Гонцы, отправившиеся по западным дорогам, сообщили новости в Шушане и поспешили в Вавилон, где правил Набонид. Те же, кто поскакал по северной дороге в Экбатану, были перехвачены, прежде чем смогли передать свои вести.
КЛЯТВА В МИДИЙСКОМ ЗАЛЕ
Это случилось, потому что Кир не смог заснуть в ночь после своей бескровной победы у горных ворот Парсагард.
Поэты закончили хвалебные песни, военачальники отправились в новый лагерь на поиски своих подразделений, и праздничные огни искрами вспыхивали в темных горах. Один образ беспокоил Кира — жирное лицо Астиага, мокрое от слез в тот момент, когда слуги снимали с него доспехи из железных пластин, а он стоял перед ними в одной грязной рубашке и штанах для верховой езды. Одно воспоминание изводило Кира, настойчивое, как оса. То, что сказал ему повелитель войска Гарпаг на рассвете в своем шатре.

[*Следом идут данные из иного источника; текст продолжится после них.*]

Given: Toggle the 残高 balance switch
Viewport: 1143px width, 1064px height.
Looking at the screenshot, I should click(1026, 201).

Все произошло именно так, как предсказал армянин. В этом сомневаться не приходилось. Теперь Гарпаг спал в том же шатре, а Кир размышлял в зале приемов, где все еще не было крыши, под наблюдением любопытных охранников. Кир тоже утомился, но пытался в тишине отыскать в памяти ускользающие от него слова, мучившие его, — ложь, выглядевшую как правда. Действительно Астиаг выглядел будто актер, лишенный костюма. После победы. Но победа еще должна была прийти, не раньше чем Кир с Гарпагом захватят Экбатану.
Кир думал до тех пор, пока эти слова не стали припевом, как журчание реки внизу. Он слушал реку и успокаивался. Река говорила новым голосом, защищала его. И он почувствовал, как его дружелюбный фраваши придвинулся ближе, о чем-то предупреждая.

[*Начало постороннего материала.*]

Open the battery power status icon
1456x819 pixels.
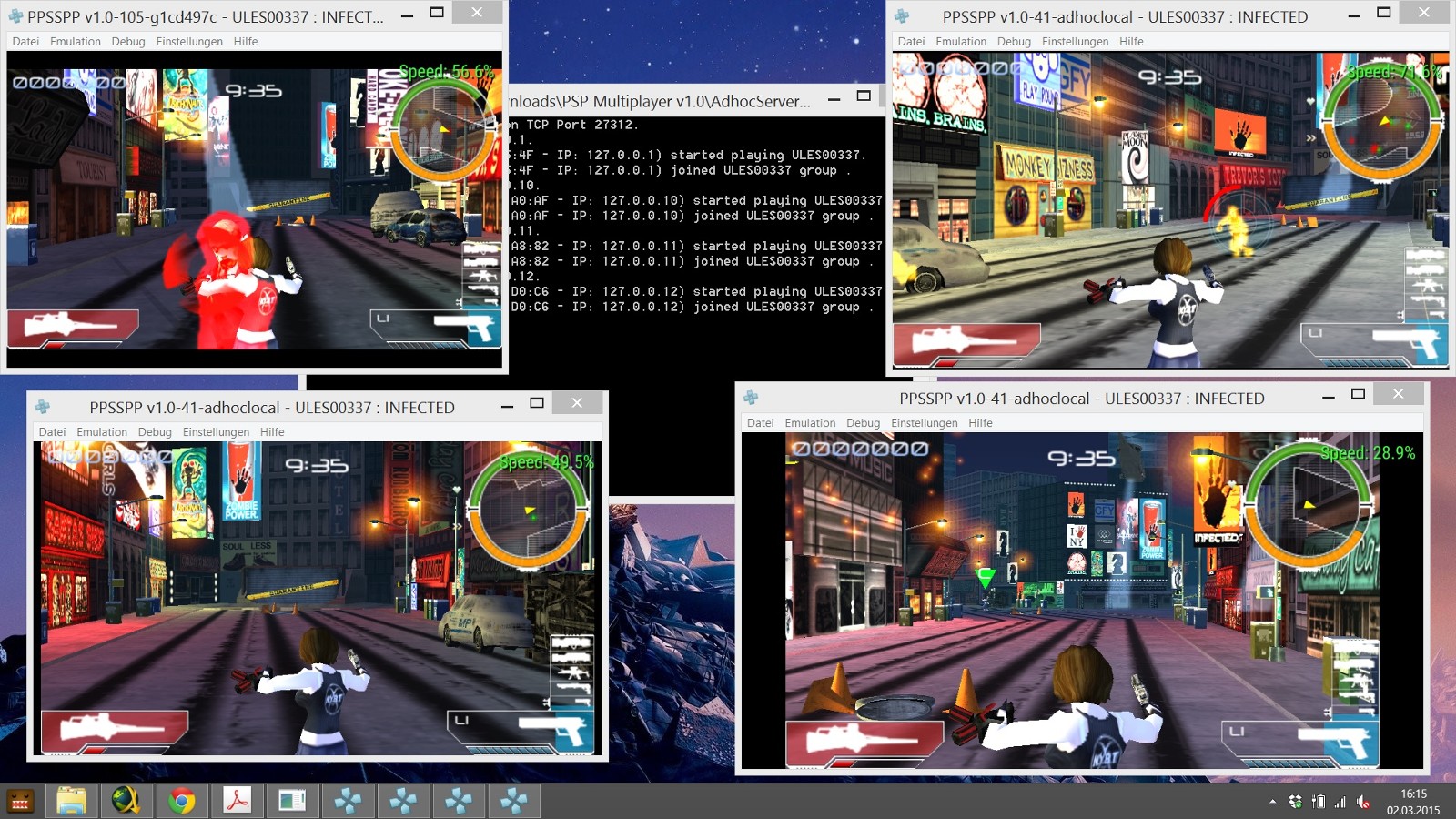click(1319, 802)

Свет вспыхнул в потемках, в которых блуждали мысли Кира. Он негромко засмеялся и выбросил руки вверх. Победа придет, когда они захватят Экбатану, но не к Киру, а к Гарпагу. Потому что в этом мидийском городе Гарпаг, великий военачальник, объявит о бунте персов — да, после того как сам побил их в первом сражении — и о пленении Астиага. Там, в своей цитадели, повелитель войска сплотит вокруг себя всю силу мидян, он, возможно, — да-да, конечно — назовет своей марионеткой какого-либо сопляка из рода Астиага и отречется от Кира Ахеменида как от глупого актера, сыгравшего свою роль, а надеявшегося обратить ее в реальность. Эту цель Гарпаг прятал за ширмой полуправд, более обманчивых, чем сама ложь. Гарпаг мог не сомневаться, что доведет дело до конца, поскольку Астиаг был непопулярен, а Кир неизвестен в Экбатане, столице Мидии.

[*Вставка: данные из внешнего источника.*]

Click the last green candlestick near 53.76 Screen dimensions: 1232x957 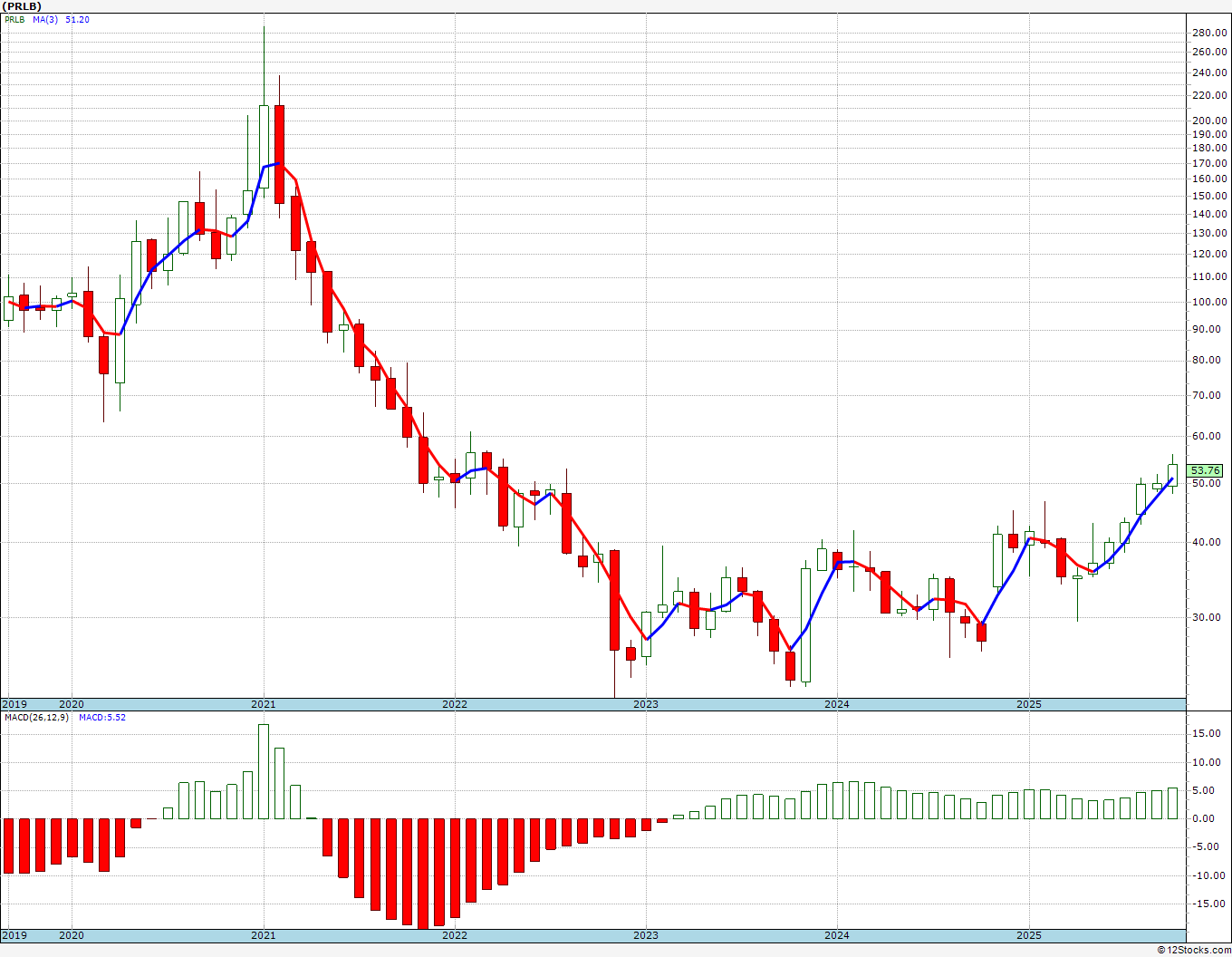[1172, 475]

Как только сын Камбиса ясно увидел свой путь, он сразу начал действовать. Большой лагерь Парсагард весь спал, кроме Митрадата и вождей Трех племен, которых Кир вызвал для срочной беседы, состоявшейся по дороге к северному ущелью. За ним следовали все оставшиеся в живых из его сотни, и каждый разбудил по одному другу, и все они вели запасных лошадей. Они захватили с собой некоторые отобранные у мидян знамена, а также инкрустированные золотом доспехи Астиага, дремавшего в жилом дворце Кира, и его нелепый шлем с головой грифона, у которого вместо глаз сверкали драгоценные камни. Сам Кир надел лишь шапочку персидских всадников, гладкий плащ и держался внутри группы из ста сорока избранных наездников.